Jokowi Minta Bawaslu Hadir untuk Redam Potensi Pelanggaran Pemilu yang Kian Beragam
|
JOKOWI MINTA BAWASLU HADIR UNTUK REDAM POTENSI PELANGGARAN PEMILU YANG KIAN BERAGAM
Jakarta, Bawaslu Sulteng - Potensi pelanggaran Pemilu kian beragam, salah satunya yang tidak perna absen adalah permasalahan Daftar Pemilih Tetap (DPT). Setiap pelaksanaan Pemilu, DPT menjadi masalah yang berulang, walaupun selalu ada solusi terhadap masalah itu.Â
Hal tersebut juga diutarakan Jokowi saat membuka Konsolidasi Nasional Bawaslu Tahun 2022. Presiden ke- 7 Indonesia ini menyebut tantangangan dan potensi pelanggaran yang akan di di hadapi Bawaslu salah satunya yang tidak perna absen adalah Permasalahan DPT, Sabtu (17/12/2022).
"Riak-riak Pemilu selalu menjadi polemik utamanya dalam hal DPT yang selalu menjadi isu sangat krusial setiap tahunnya, oleh sebab itu sy harap Bawaslu benar-benar mengawasi dalam hal pengawasan DPT ini" tuturnya.
Selain DPT Jokowi kembali juga mengingatkan serta menekankan beberapa fakto kerawanan lainnya yang mungkin akan terjadi di Pemilu 2024 "Salah satu faktor kerawanan di pemilu adalah soal politik identitas, politisasi sara dan hoaks. Hati-hati karena kita ini beragam agama, suku ras, jadi hati-hati kalau ada percikan kecil, segera diperingatkan.

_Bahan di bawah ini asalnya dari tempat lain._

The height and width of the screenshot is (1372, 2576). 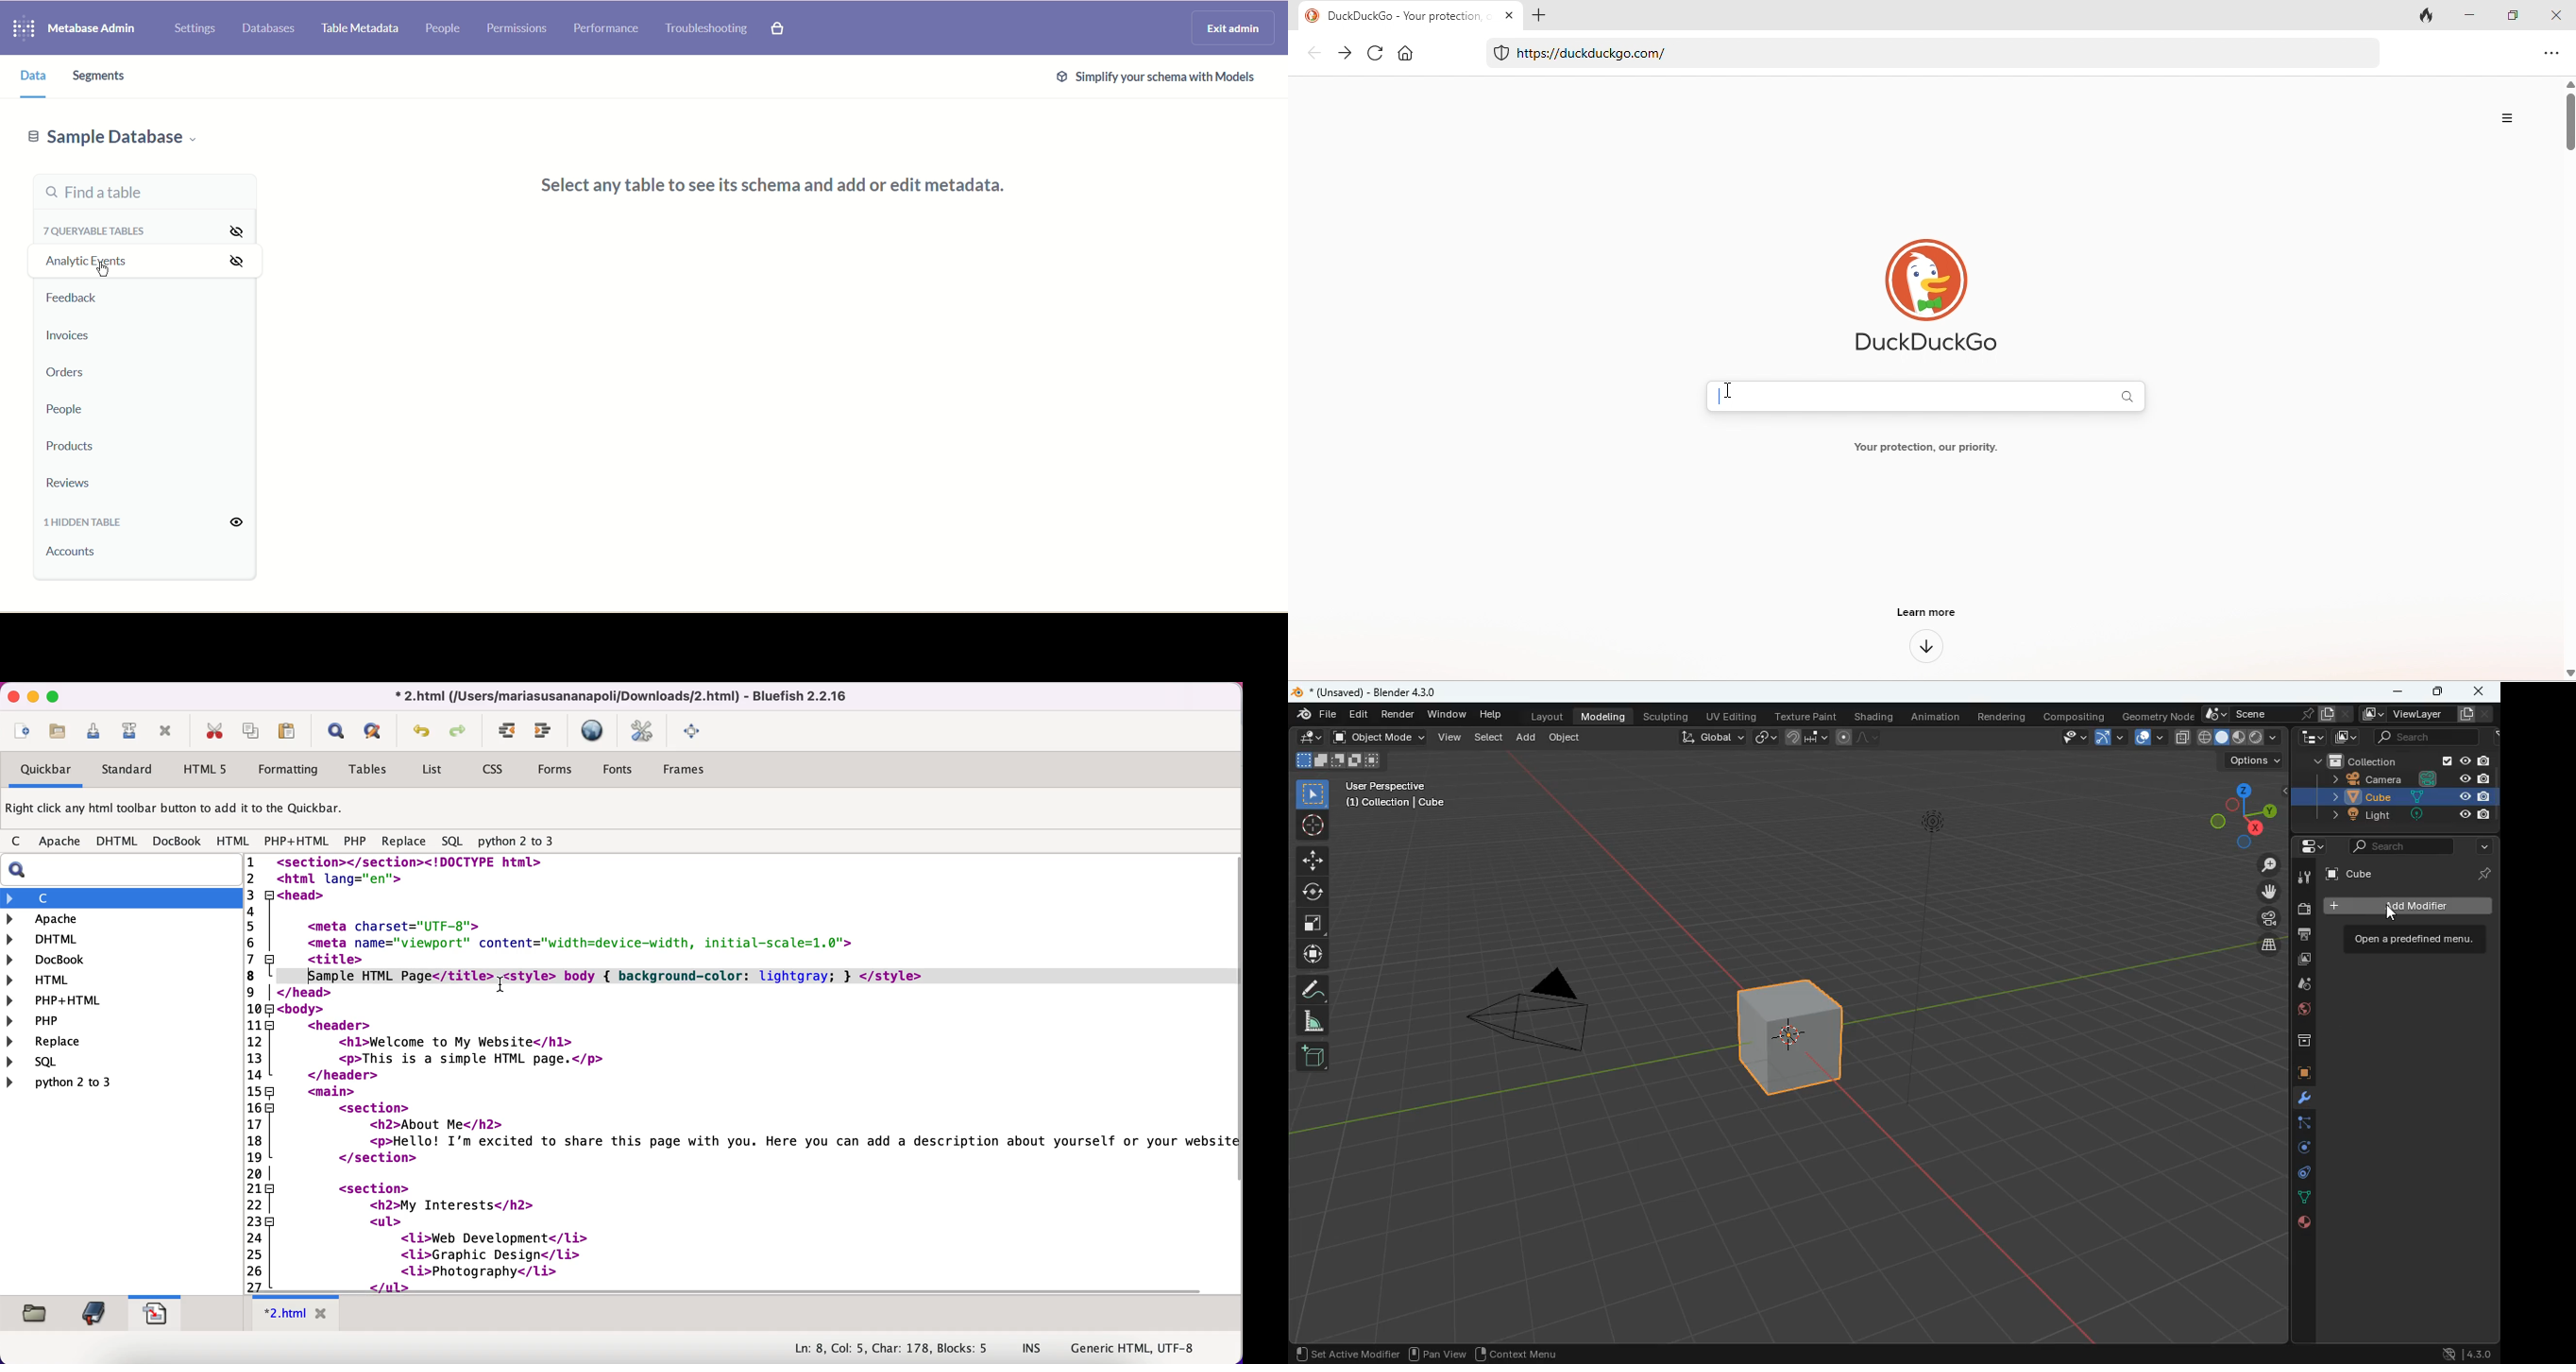 What do you see at coordinates (2303, 935) in the screenshot?
I see `print` at bounding box center [2303, 935].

Bawaslu dan KPU bisa membuat aturan yg jelas, rinci dan efektif" jelasnya.
Jokowi minta kepada Bawaslu untuk tidak memberikan ruang kepada pelanggaran tersebut agar tidak merugikan banyak pihak "Jangan berikan ruang pada politik identitas, politisasi agama, dan ujaran kebencian atau hoaks" tegasnya.
Terakhir Jokowi menyebut tugas fungsi Bawaslu sangat penting untuk menghadirkan proses Pemilu yang jujur, adil, bebas dan rahasia di Indonesia "Untuk itu Bawaslu selalu hadir untuk memastikan proses pemilu yg jujur, adil, bebas dan rahasia" tutupnya.